No Brasil, o que temos são oligarquias que estendem seus tentáculos das grandes fazendas até o mercado financeiro, passando pela mídia, pelas indústrias e pelos serviços em geral. Sarney é apenas uma mísera parte desse conglomerado que envolve inclusive os grandes jornais e emissoras de televisão que o criticam. É um bode expiatório que perdeu a cobertura. Sacrificar Sarney é, nesse momento, legitimar o sistema que tem a corrupção na raiz. Por mim, Sarney jamais se reelegeria a qualquer coisa. Porém seu sacrifício nesse momento vai apenas separar novamente o Senado, fazendo parecer que as coisas mudaram. Não mudaram. Nesse exato momento o paradoxo é que Sarney - o representante do pior no Brasil, da pré-Modernidade - é mais progressista que seus detratores moralistas, simplesmente porque abre caminho para que a esquerda tenha algum espaço, e com isso possa efetivar as parcas mudanças que vem efetivando no país. Os moralistas da extrema esquerda juntam-se ao coro da direita, que quer apenas sacrificar o bode expiatório, relegitimar o sistema, fortalecer o discurso midiático e associar a Lula a imagem de corrupção e falta de caráter, preparando o terreno para a poderosa campanha que se anuncia em favor de José Serra.

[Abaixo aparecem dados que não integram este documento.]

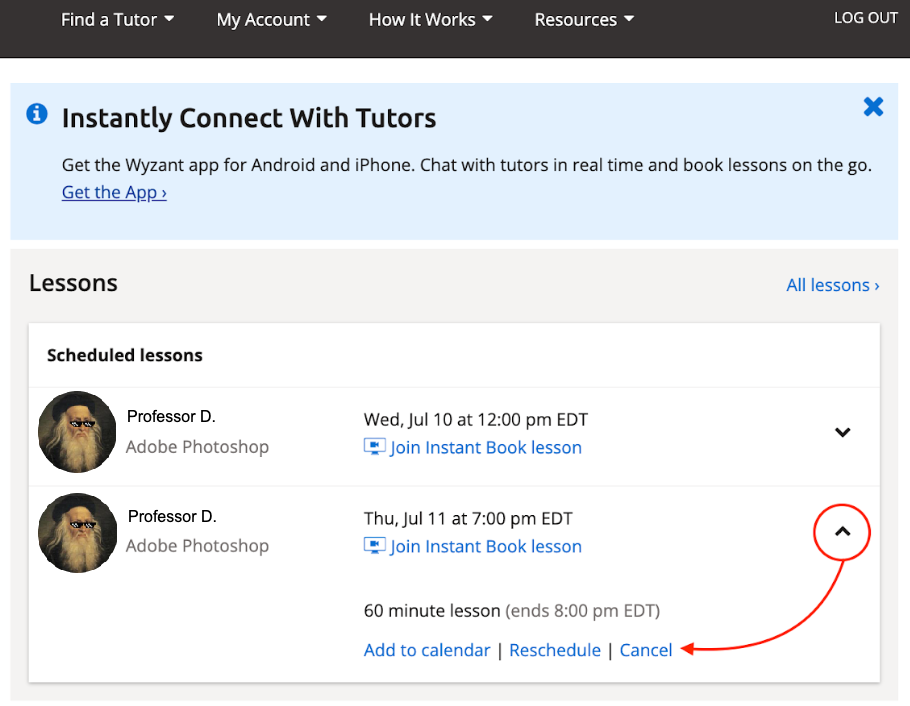Click video icon beside Wed Jul 10 lesson
The image size is (910, 706).
(x=374, y=447)
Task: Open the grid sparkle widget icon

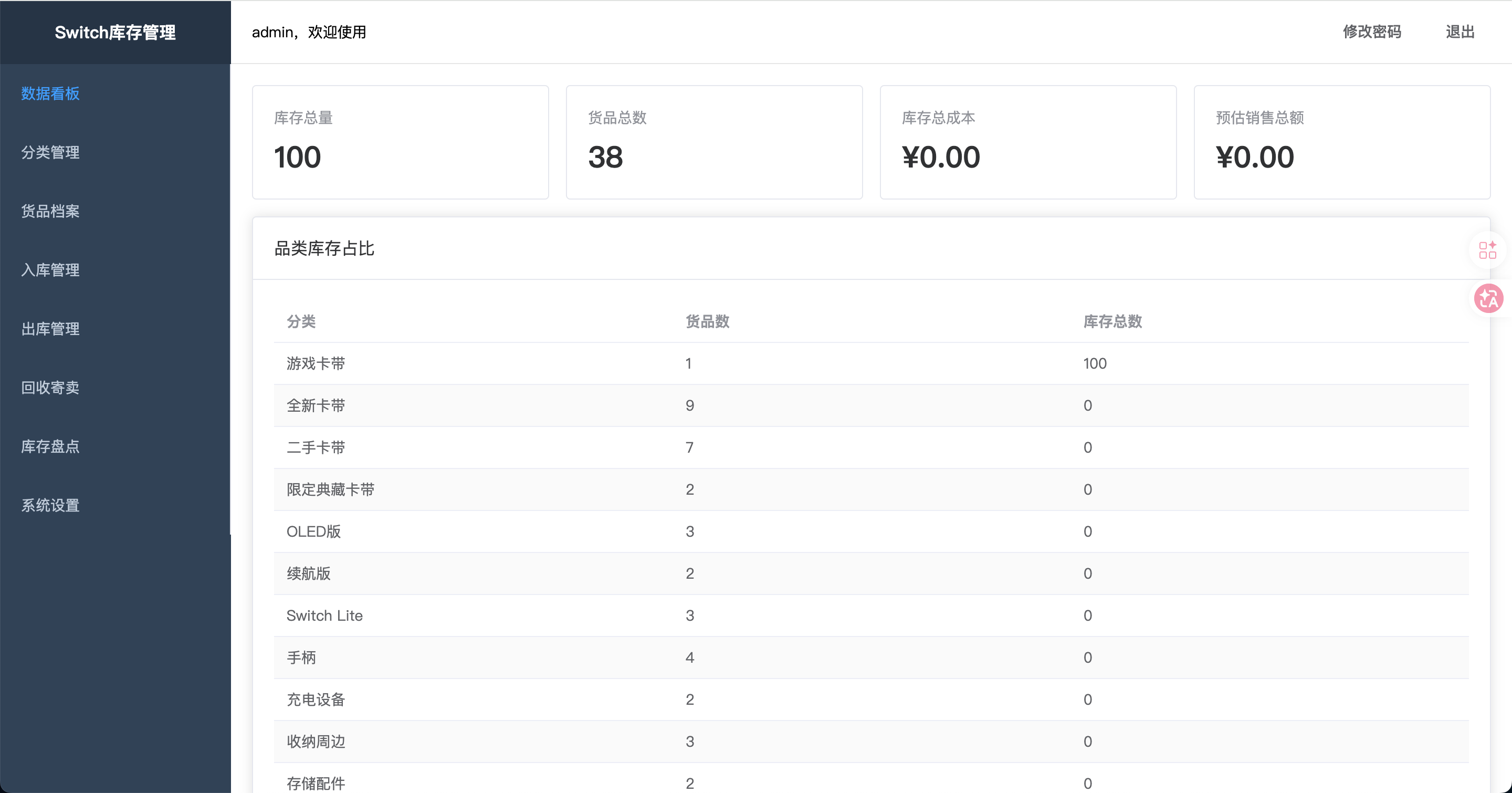Action: 1487,250
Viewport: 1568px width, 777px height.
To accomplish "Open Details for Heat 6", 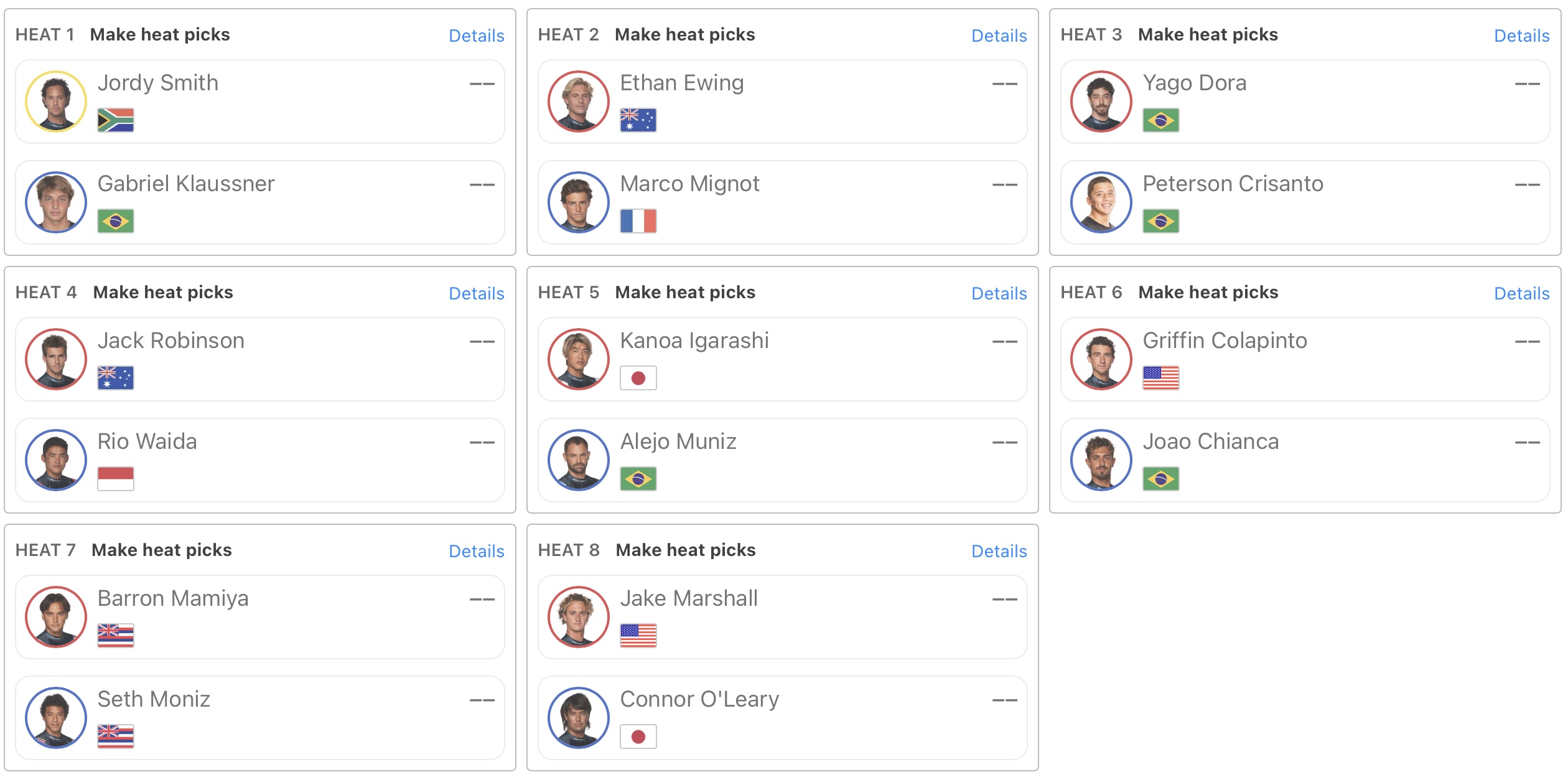I will coord(1522,293).
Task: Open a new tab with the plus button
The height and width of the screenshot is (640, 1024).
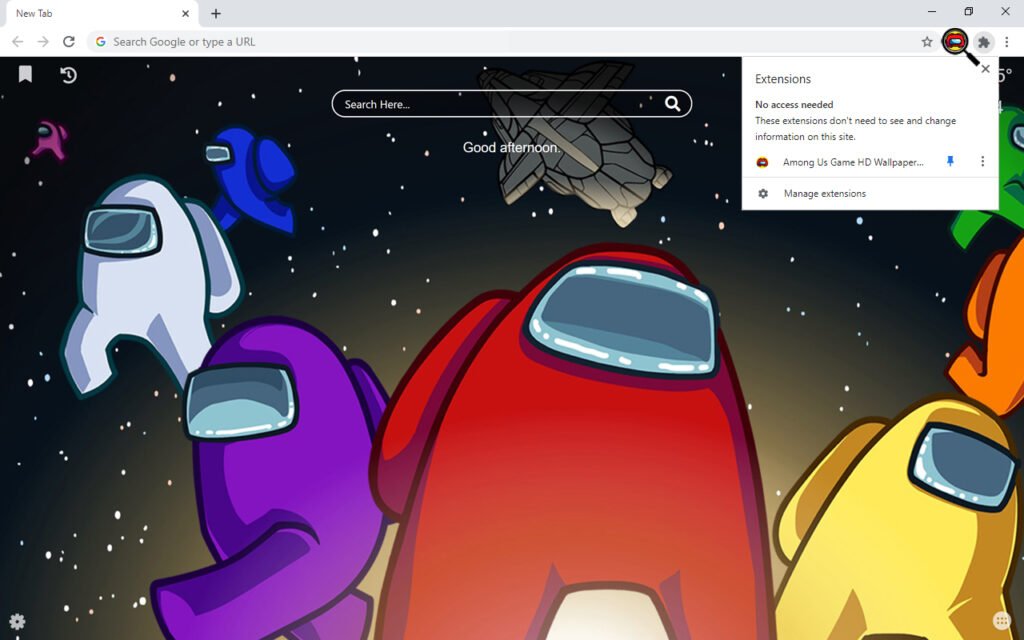Action: (216, 13)
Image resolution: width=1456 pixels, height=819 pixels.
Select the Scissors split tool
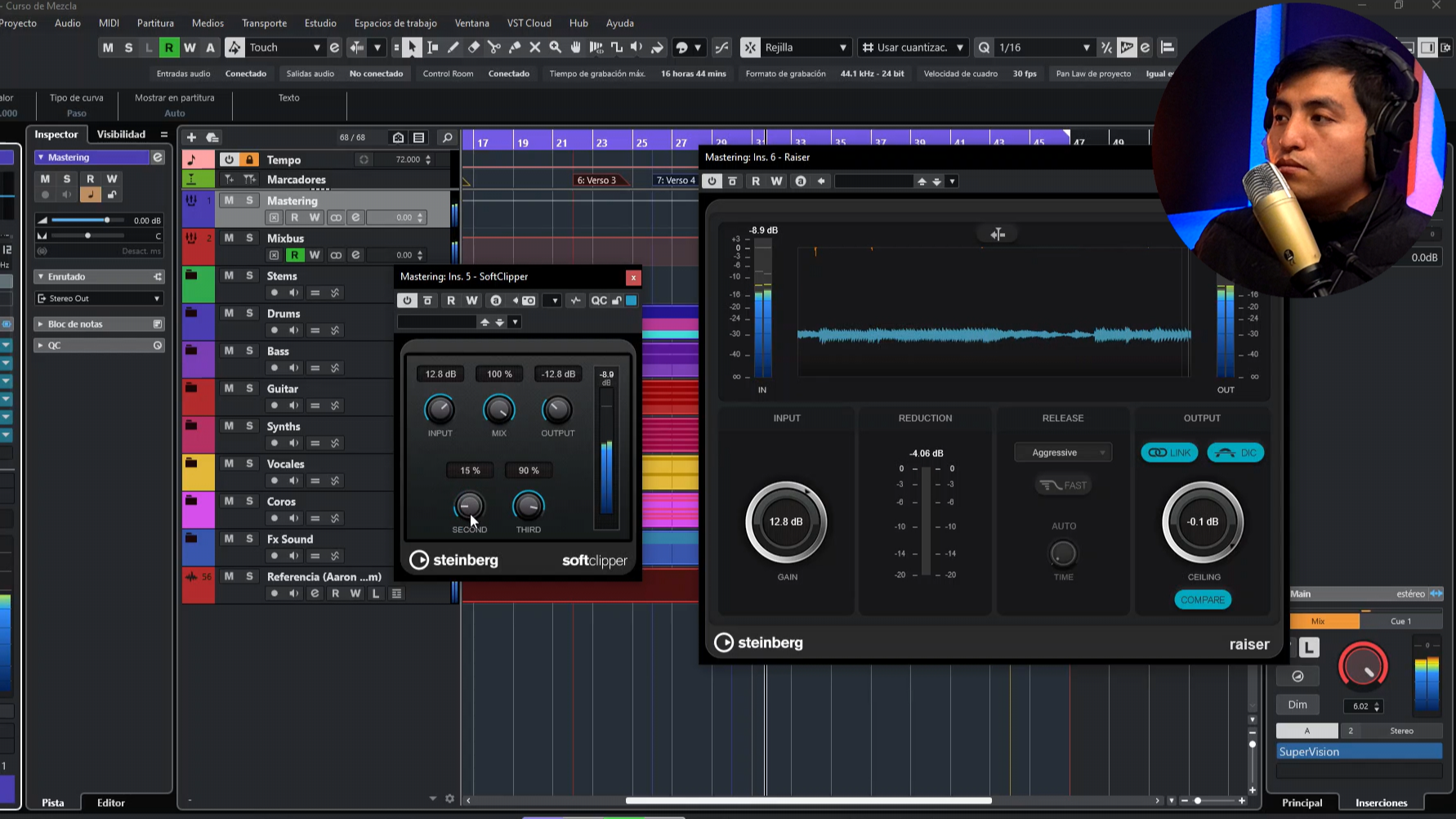(494, 47)
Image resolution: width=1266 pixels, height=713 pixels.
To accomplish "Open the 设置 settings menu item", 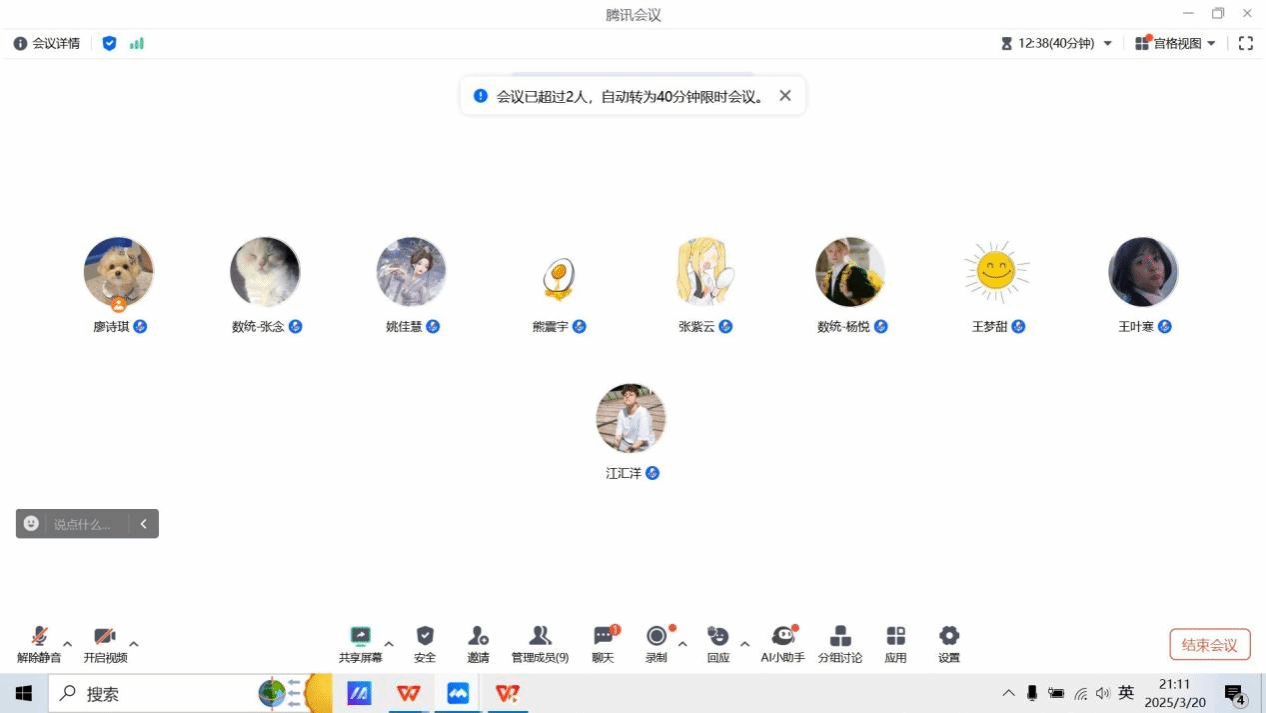I will pos(949,637).

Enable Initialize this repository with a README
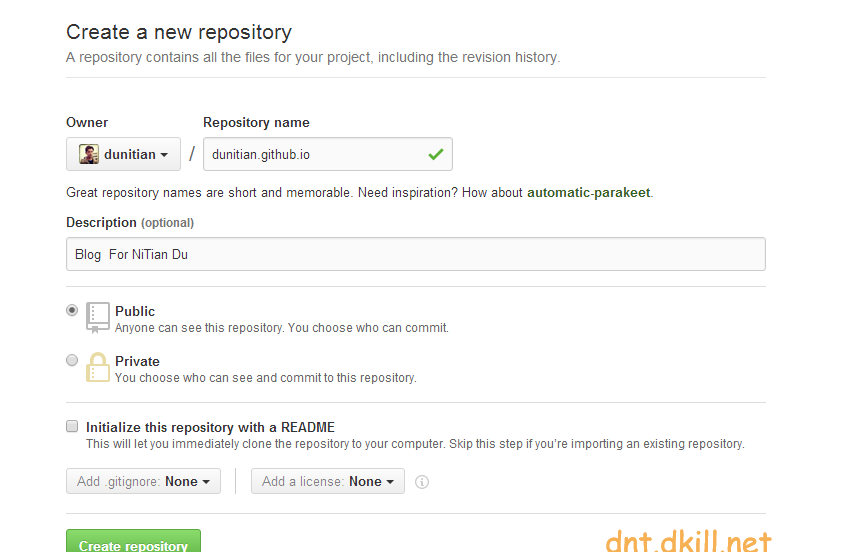click(x=72, y=426)
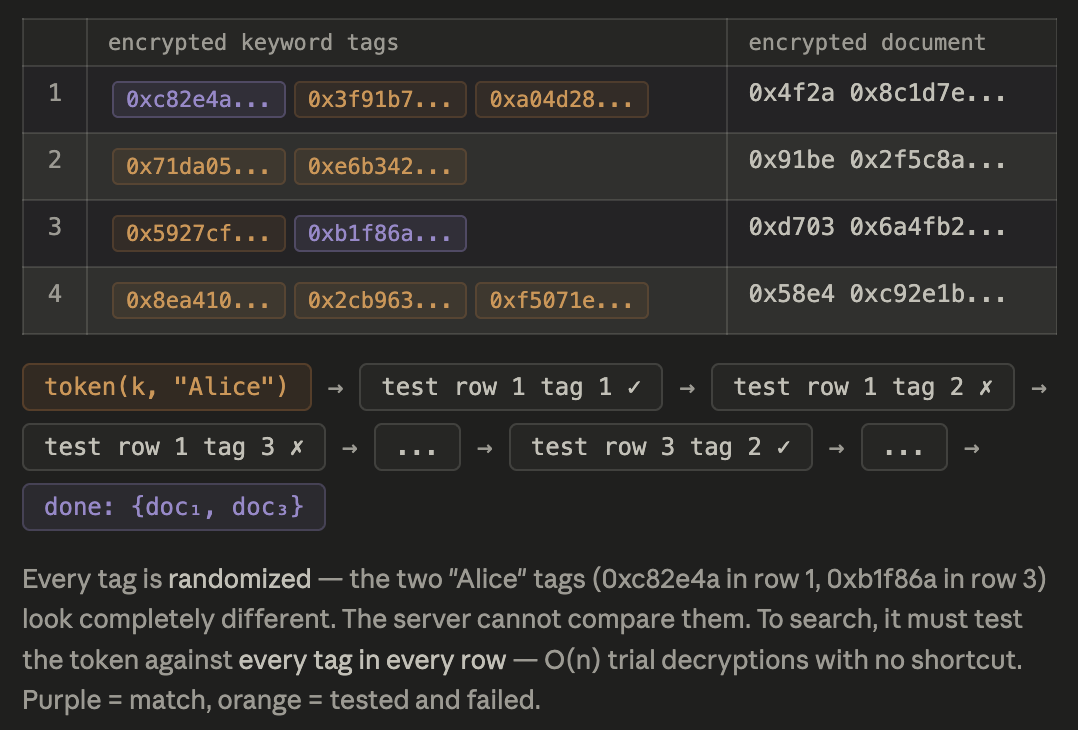Select the orange 0x3f91b7 tag
The image size is (1078, 730).
point(380,100)
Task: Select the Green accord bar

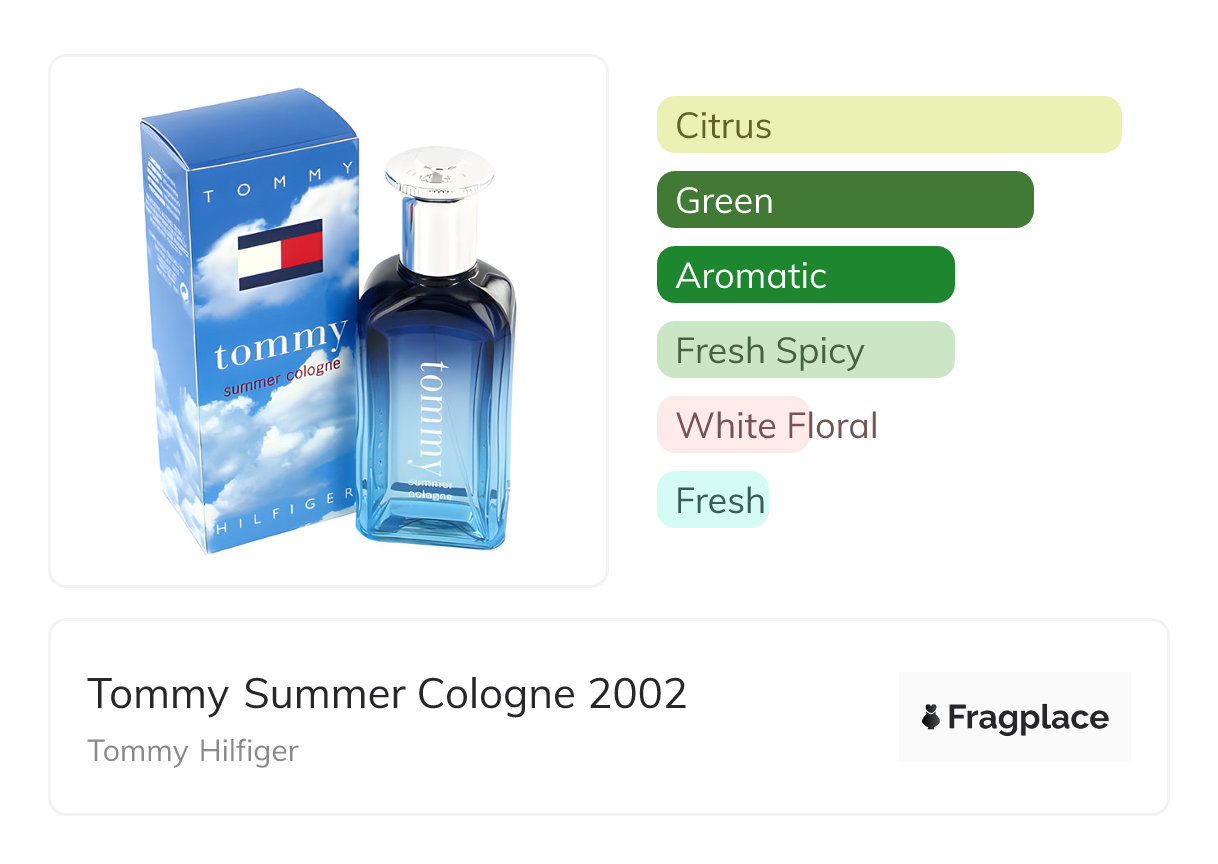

Criar uma esfera pública pressupõe, antes de conversinhas jurídicas e de "condições transcendentais do ato de fala", uma disputa pelo poder, que é realmente o que forma e conforma as relações sociais. Enquanto o conceito de público for simplesmente uma nhaca jurídica, o que temos é só a dimensão do privado disfarçada, caso do Brasil. A questão é: será a esfera pública possível? Se as relações são desde sempre permeadas pelo poder, se o que temos hoje em dia são, antes de democracias, plutocracias, é possível construir esse espaço de debate livre e persuasão racional?
Talvez a questão não seja como construir a esfera pública, construindo um consenso que permita redimensionar a questão do poder. Talvez a questão seja como implodir o poder, vivendo na mais redimida felicidade humana.